Rust's thread safety only applies to the special case of those threads accessing in process data segments.
Rust's type system can do very little to help when those threads are accessing the same record on a database without transactions, OS IPC on shared memory, manipulating files without locks, handling hardware signals, handling duplicate RPC calls,...
Yeah but that ultimately requires an unsafe block, kind of true, except no one reads the code of all crates they depend on, and the direct dependencies might be safe in what concerns the direct consumers.
This is a point that you constantly bring up in these threads, do you think most developers believe that data race safety should extend beyond the bounds of the process?
One thing that Rust’s type system does allow you to do is define a consistent manner in which to access external systems, even add types that will mimic the same safety. Is it perfect? Will it protect you from a different process working against the DB? Will it enforce things in the other process? No. But will it give you higher level semantics to be able to construct a better model for operating against that external system? Yes.
This has been a recurring theme from you, but in the cases you're describing the risk is only a race condition (no general solution is possible) and not a data race (which safe Rust is able to deny by design). These are categorically different problems.

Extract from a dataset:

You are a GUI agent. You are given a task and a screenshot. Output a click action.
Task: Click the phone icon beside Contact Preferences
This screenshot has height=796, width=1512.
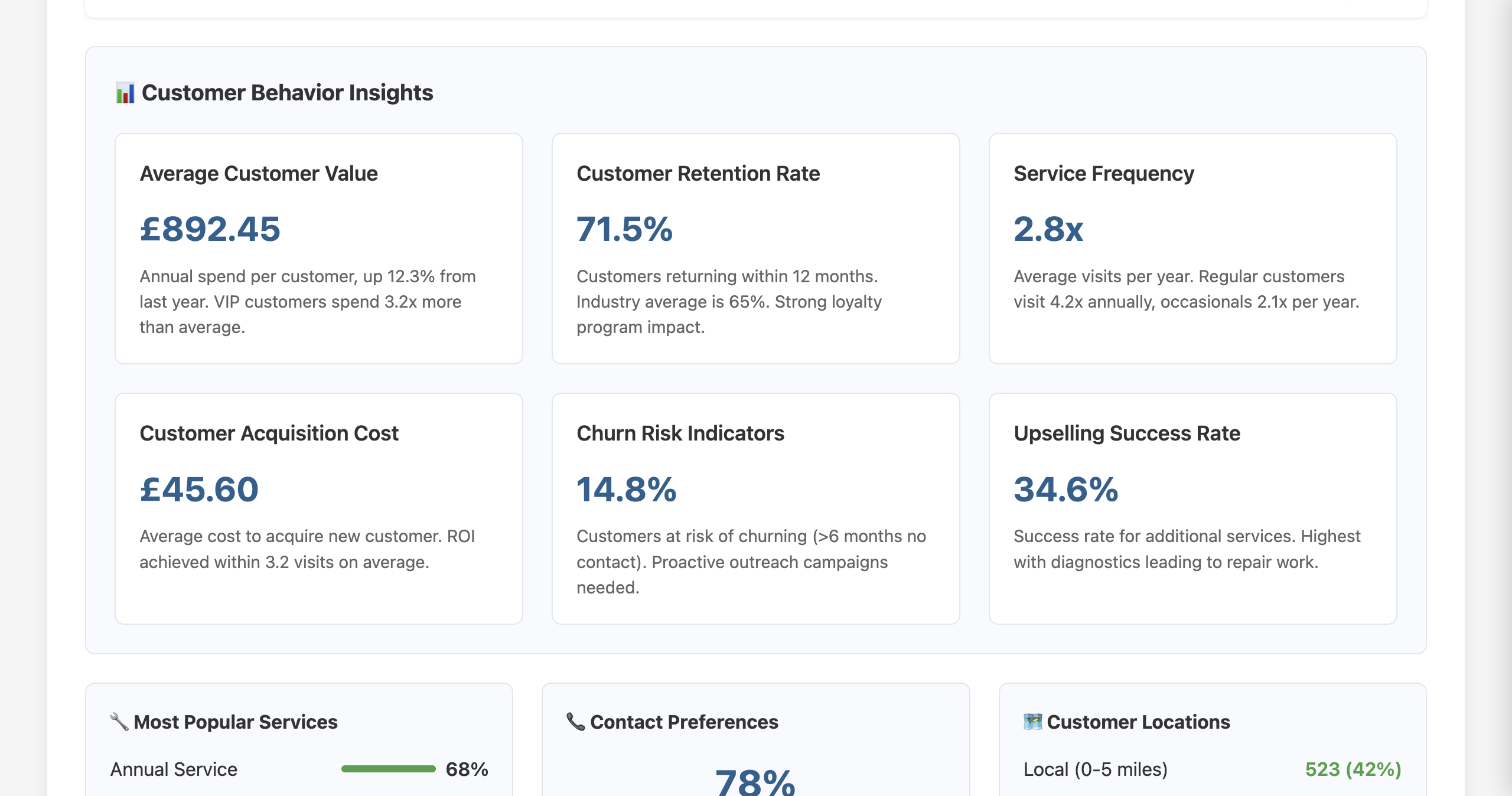[573, 722]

People have to consider race conditions anyway, they're part of our world. For example if you use git's ordinary --force to overwrite certain changes that's subject to a TOCTOU race, which is why force-with-lease exists. Even in the real world, I once opened a bedroom window to throw a spider out onto the garden below and a different spider came in through the window in the brief interval while it was open - exploiting the "open window to throw out spider" race opportunity.

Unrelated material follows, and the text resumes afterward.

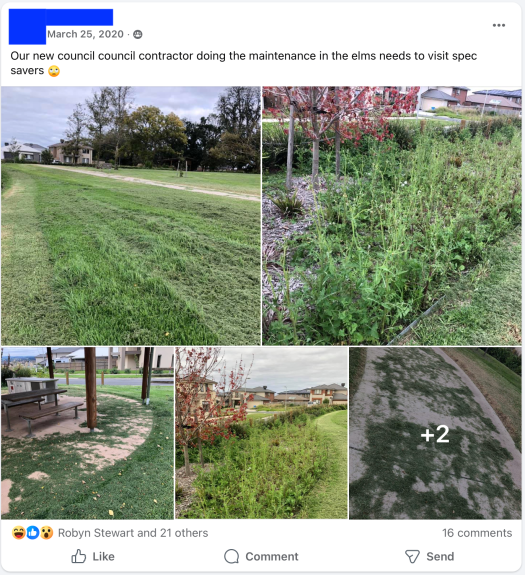Click the Send paper plane icon
Image resolution: width=525 pixels, height=575 pixels.
click(412, 556)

Data race isn't just "Oh it's just a race condition" or Rust wouldn't care, data races destroy Sequential Consistency. And humans need sequential consistency to reason about the behaviour of non-trivial programs. So, without this writing concurrent software is a nightmare. Hence, "fearless concurrency".
You won't destroy sequential consistency by having non-transactional SQL queries. Try it.

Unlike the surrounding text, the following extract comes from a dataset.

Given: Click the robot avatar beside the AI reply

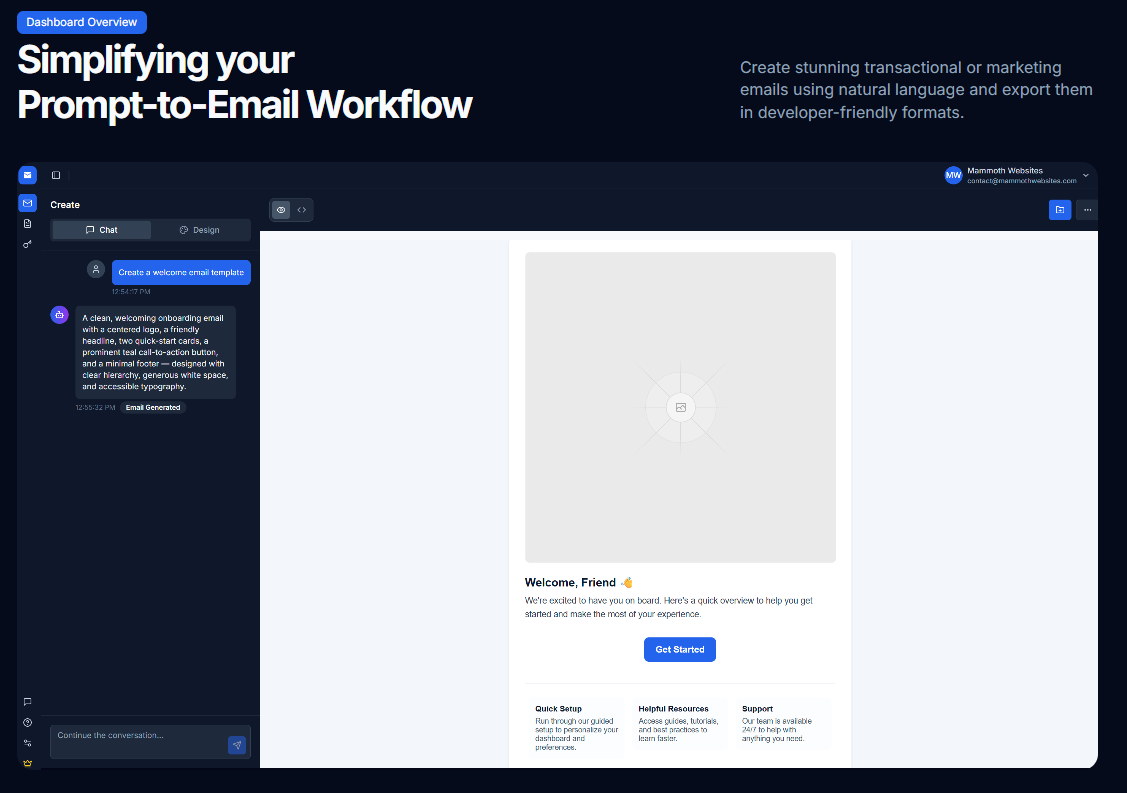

I have tried plenty of times, and seen not so happy train travelers with the same ticket for the same place on the same train, hence why bring it up all the time.
It is obvious it is a subject that is irrelevant in the Rust community.
Who needs consistency in distributed systems when multiple threads from the same process are accessing the same external data without coordination.
Programmers do. Programmers are human and so can't reason about the behaviour of non-trivial programs without sequential consistency.
If I was trying to debug software which sometimes mistakenly issues people duplicate tickets, I think I'd want to be able to reason about how the software works, and that's not going to be possible if it doesn't even exhibit sequential consistency.
Er, no? Sequential consistency isn't some Rust invention, Leslie Lamport (yes the LaTeX one) invented it for his 1979 paper "How to Make a Multiprocessor Computer That Correctly Executes Multiprocess Programs"
I rather like Lamport's last observation about what happens if you don't have sequential consistency and instead your programs just put up with whatever was cheap/ efficient to implement (as will happen by default on a modern multi-core CPU): "verifying their correctness becomes a monumental task"
It was later proved that it's not merely "monumental" this is actually an undecidable problem in general which explains why humans aren't good at it.
So, this is important in principle to get right, and (safe) Rust does so. You are of course welcome to decide you don't care, why aim to write correct programs anyway? And for now at least it seems in our industry many people agree.
While deadlock is undesirable, this is still behaviour which you can (and the author did) successfully reason about. You still have your consistent model of the world, in which you are deadlocked and can see exactly why.
"Fearless concurrency" isn't "It's impossible to make mistakes" it's only "The mistakes are no scarier than they were in your conventional non-concurrent program".
Rust's type system can do very little to help when those threads are accessing the same record on a database without transactions, OS IPC on shared memory, manipulating files without locks, handling hardware signals, handling duplicate RPC calls,...
Yeah but that ultimately requires an unsafe block, kind of true, except no one reads the code of all crates they depend on, and the direct dependencies might be safe in what concerns the direct consumers.